As if to let the occupants of the tiny place know that he was coming, the ruffian emptied four of the cartridges in his revolver into the door of the cabin, sending the bullets ripping through the wood, and thudding heavily against the bulkhead beyond. Then, quickly following his messengers, he leaped to the bottom of the stairway and burst into the saloon.

"Empty!" he shouted a moment or two later. "Not a soul in here. Where are the pretty birds?"

Where indeed? The members of the gang raced up and down the deck, searching vainly for the men they wanted, and never even suspecting the trick which had been played upon them. It was not till they had felt in every corner, and come very near to shooting one another in the confusion caused by their haste and the darkness, that it slowly dawned upon their minds that the birds had flown. Then they looked for the ship on which they had taken passage, and which they had slipped from her moorings not ten minutes before, and were struck dumb with astonishment to find that she was already some ten feet from them, and hardly discernible in the darkness. Indeed it is probable that they would not even now have suspected what had really happened had it not been for a sudden commotion close at hand. They had entirely forgotten the noisy comrades who had gone ashore, and who had since embarked on a small boat. Even Mr. Blunt and his two stanch young friends had allowed the existence of this other gang to slip their memory, for their hands were very full. They had carried out their scheme in absolute silence and with wonderful celerity. They had severed the ropes, and then with a whispered word to one another had placed themselves along the rail of the captured vessel, and, keeping as low as possible, had pushed the two boats apart. Not till then had Mr. Blunt taken his station at the tiller. He looked aloft, felt the river vessel cant as the wind filled her sail, and then pushed at his tiller.

"In a moment we shall have said good-by," he whispered. "Listen to the rascals! They will be angry when we are gone. Ah! Those other fellows! They are just beside us."

Both heard the splash of oars, and then the loud calls of the men in the rowing boat. They had come up with their comrades, as they thought, and when Dudley looked over the stern rail there they were, alongside, and getting to their feet so as to climb aboard. He lifted his revolver and was on the point of firing when Mr. Blunt arrested the shot.

"Don't shoot," he whispered swiftly. "They do not know what has happened, and their fellows aboard our boat are also in ignorance. Get along the deck and find something heavy, like the coil you prepared before."

A word was enough, and within a second Dudley was running along the deck, bent double as he went. And fortunate it was for him and his friends that he was one of those lads who take in his surroundings somewhat more thoroughly perhaps than do average people. Everything that was novel interested him, and a ship had always been a fascinating subject to Dudley. He had made himself acquainted with every corner and hole of the river boat on which he and his employer had sailed from Buenos Ayres, as well as that upon which they had descended the river, and in both cases he had noted the fact that the vessels carried a spare anchor hooked to the rail in the bow. The memory of that spare anchor flashed across his mind, and at once he ran up into the bow, making no attempt to search for another object on the way. It was there. His fingers gripped the heavy piece of metal, and with a jerk he hoisted it from the grips which held it in place. Then he returned at a run, arriving breathless at the stern.

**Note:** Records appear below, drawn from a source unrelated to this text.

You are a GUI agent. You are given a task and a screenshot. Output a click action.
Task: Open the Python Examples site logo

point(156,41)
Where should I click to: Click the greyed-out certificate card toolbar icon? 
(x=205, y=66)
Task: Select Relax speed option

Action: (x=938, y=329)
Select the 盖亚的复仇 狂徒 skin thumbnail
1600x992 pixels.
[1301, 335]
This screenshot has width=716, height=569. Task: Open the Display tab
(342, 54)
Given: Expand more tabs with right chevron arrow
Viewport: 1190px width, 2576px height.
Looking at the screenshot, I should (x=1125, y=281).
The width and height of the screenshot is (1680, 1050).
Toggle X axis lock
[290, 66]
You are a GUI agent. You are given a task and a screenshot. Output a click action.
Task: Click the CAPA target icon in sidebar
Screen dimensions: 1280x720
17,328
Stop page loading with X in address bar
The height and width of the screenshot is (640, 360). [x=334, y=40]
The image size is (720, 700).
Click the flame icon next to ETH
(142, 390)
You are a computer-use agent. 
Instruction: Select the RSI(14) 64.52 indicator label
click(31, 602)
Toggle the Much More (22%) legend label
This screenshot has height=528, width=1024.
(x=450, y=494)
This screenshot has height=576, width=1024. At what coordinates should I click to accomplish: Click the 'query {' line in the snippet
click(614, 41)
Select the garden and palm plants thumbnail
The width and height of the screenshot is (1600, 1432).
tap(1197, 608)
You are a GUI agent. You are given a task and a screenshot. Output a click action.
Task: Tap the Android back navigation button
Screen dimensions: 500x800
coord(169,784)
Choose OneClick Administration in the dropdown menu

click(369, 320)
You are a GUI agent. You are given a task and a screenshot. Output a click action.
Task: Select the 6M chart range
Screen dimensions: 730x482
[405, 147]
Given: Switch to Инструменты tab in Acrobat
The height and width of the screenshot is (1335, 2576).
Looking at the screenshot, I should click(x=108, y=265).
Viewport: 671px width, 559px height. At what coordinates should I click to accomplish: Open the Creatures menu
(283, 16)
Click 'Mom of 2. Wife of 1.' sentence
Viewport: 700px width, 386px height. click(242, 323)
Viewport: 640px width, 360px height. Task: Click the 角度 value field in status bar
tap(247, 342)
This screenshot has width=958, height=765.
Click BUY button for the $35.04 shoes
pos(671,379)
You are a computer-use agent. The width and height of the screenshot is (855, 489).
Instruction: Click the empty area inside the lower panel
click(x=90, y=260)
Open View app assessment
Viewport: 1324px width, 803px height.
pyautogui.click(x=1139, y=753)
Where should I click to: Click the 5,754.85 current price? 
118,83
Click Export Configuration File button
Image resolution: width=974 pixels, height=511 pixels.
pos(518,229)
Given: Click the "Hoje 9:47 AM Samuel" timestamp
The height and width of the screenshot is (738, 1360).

"That should do," said Mr. Blunt. "Take the tiller, and look out for shots. I'll do my best to teach those employees of mine a little lesson in honesty. Perhaps in future they will not take service with a man with the express intention of robbing and murdering him."

He leaned over the rail, the anchor poised over his shoulder, and glanced down at the men in the boat alongside. They were calling angrily to one another, for their evening ashore, and the darkness of the night, had led to no little confusion. Each man wished to be the first to climb aboard the vessel, while none were directed to cling to the rail. And in consequence it happened that no sooner did the majority of them rise to their feet than the boat slipped away from the side of the one they wished to board, and they were forced to paddle again to come up with her.

"Keep quiet there!" shouted one of their number. "Hold on there in the bow, while I get a grip here. Then clamber aboard one by one. Hi, comrade, throw us a rope!"